Lactic acid (90 Da, larger than glycolic acid) exfoliates via the standard AHA mechanism: chelating calcium at corneodesmosomes and promoting desquamation through protease activation. Unlike glycolic acid, lactic acid is a natural component of the skin's natural moisturizing factor (NMF) and functions as a humectant, drawing water into the stratum corneum through hygroscopic binding. It inhibits tyrosinase enzyme activity in melanocytes, providing mild brightening. At higher concentrations (10%+), lactic acid upregulates serine palmitoyltransferase and glucosylceramide synthase in keratinocytes, stimulating ceramide synthesis and improving barrier lipid composition. It also enhances filaggrin proteolysis to NMF components. This dual action—exfoliation plus barrier support—makes it the most moisturizing AHA and clinically useful for dry, sensitive, or barrier-compromised skin.
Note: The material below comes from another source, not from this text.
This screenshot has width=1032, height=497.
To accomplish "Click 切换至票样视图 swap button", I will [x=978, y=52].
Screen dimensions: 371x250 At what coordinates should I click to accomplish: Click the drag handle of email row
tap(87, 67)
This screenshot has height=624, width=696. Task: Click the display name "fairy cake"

Tranexamic acid (TXA) is a lysine analogue that competitively inhibits plasminogen activation—binding lysine-binding sites and preventing conversion to plasmin by tPA and uPA. Plasmin normally activates multiple pathways: converts latent TGF-beta to active form, stimulates keratinocyte release of arachidonic acid and prostaglandins (PGE2, PGF2-alpha), and increases SCF and bFGF—all stimulating melanocyte proliferation and melanogenesis. By blocking plasmin, TXA interrupts this paracrine cascade, reducing melanin through a mechanism independent of tyrosinase. TXA also inhibits VEGF and reduces angiogenesis—addressing melasma's vascular component. May reduce UV-induced plasmin in keratinocytes. This unique mechanism makes TXA synergistic with tyrosinase inhibitors for stubborn melasma.